Offiziell nominiert werde Sebald, die seit knapp sechs Jahren als dritte Bürgermeisterin an der Seite von Sailer die Geschicke der Gemeinde mitbestimmt, dann im Dezember, wie Röhrig erklärte. Damit ist Sebald die erste und aktuell noch die einzige Kandidatin für den anstehenden Kommunalwahlkampf – und auch die erste Frau als Bürgermeisterin, die ins Rathaus einziehen könnte. Weitere Kandidaten für das Bürgermeisteramt gibt es übrigens noch nicht.

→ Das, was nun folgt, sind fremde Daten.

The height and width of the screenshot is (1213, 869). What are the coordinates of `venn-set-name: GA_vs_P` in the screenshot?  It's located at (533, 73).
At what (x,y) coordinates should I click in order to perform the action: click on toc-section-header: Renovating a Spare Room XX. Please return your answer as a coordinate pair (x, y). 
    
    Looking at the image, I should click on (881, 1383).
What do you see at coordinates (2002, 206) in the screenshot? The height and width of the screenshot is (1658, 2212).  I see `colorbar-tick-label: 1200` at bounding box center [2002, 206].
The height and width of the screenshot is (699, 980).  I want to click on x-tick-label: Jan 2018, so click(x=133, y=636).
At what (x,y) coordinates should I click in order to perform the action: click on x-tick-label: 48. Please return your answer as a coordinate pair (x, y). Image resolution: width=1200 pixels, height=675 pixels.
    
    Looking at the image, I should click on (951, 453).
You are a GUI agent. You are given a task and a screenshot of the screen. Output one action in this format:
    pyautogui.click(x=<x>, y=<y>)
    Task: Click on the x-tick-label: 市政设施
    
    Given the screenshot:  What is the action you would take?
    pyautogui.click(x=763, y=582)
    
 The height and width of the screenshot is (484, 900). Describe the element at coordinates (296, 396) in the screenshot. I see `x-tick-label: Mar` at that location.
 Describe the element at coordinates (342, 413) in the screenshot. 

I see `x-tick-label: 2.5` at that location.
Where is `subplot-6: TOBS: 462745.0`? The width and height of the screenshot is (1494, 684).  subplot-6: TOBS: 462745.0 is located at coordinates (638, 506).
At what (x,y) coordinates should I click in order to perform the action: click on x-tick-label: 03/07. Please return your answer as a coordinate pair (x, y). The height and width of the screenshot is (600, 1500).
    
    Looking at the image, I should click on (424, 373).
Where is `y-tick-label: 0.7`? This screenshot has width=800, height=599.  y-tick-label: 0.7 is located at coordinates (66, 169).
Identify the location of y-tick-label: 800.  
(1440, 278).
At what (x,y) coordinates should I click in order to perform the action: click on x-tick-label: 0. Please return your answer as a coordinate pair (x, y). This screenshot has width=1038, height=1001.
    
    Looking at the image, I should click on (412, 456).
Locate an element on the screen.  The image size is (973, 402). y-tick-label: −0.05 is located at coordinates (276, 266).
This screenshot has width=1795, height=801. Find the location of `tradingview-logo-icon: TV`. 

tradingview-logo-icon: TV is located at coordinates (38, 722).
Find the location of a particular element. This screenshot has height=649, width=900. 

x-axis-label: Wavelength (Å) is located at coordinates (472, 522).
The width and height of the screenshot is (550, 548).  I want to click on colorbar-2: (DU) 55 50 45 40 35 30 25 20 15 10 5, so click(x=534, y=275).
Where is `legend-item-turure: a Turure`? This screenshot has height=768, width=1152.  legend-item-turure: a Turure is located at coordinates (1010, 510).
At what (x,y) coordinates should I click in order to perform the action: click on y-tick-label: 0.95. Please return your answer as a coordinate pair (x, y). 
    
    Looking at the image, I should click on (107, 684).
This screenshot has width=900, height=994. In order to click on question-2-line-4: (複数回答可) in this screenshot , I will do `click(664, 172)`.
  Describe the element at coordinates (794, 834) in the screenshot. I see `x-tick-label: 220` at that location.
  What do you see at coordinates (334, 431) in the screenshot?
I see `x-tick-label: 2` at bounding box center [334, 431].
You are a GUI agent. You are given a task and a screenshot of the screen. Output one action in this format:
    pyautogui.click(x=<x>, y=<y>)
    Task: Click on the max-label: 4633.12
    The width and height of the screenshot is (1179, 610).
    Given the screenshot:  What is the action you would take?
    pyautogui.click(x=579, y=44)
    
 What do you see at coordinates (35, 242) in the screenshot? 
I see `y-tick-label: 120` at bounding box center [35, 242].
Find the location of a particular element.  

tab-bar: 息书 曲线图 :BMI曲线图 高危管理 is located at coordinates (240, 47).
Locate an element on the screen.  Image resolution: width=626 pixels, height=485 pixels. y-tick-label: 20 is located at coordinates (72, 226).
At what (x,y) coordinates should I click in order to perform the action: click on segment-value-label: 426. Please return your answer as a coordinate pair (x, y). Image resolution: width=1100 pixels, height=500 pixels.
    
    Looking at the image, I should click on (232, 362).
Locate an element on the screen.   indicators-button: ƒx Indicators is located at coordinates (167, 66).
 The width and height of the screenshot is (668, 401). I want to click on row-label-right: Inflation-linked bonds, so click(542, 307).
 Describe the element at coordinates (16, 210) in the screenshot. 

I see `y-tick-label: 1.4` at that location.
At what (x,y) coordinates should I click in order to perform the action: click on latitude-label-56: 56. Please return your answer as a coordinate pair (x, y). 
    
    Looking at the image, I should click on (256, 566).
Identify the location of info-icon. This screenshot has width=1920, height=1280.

Was Sebald wichtig ist: „Ich bin ein waschechtes Auer G´wachs – und ich will für eine lebenswerte Heimat einstehen“. Was auf ihrer Agenda steht: „Der Hochwasserschutz muss dringend vorangetrieben werden, wir werden um jeden Quadratmeter Grund kämpfen.“ Zudem stehen laufende Projekte auf ihrem Plan, wie etwa die Causa neuer Kindergarten, die Zukunft der Hopfenhallen, der Ausbau der Ganztagesbetreuung und auch das Weiterentwickeln der Ortsteile. „Es gibt viel zu tun, und finanziell stehen wir vor Mega-Aufgaben, aber alle Projekte sind auch wahnsinnig wichtig für die Zukunft“, so Sebald. Seit zwölf Jahren ist die 52-Jährige schon im Marktgemeinderat engagiert. „Als ich gefragt wurde, ob ich mir das vorstellen kann, hat mich das sehr gefreut und vor allem sehr geehrt. Ich werde mich mit vollstem Herzen für unser schönes Au einsetzen“, versprach sie.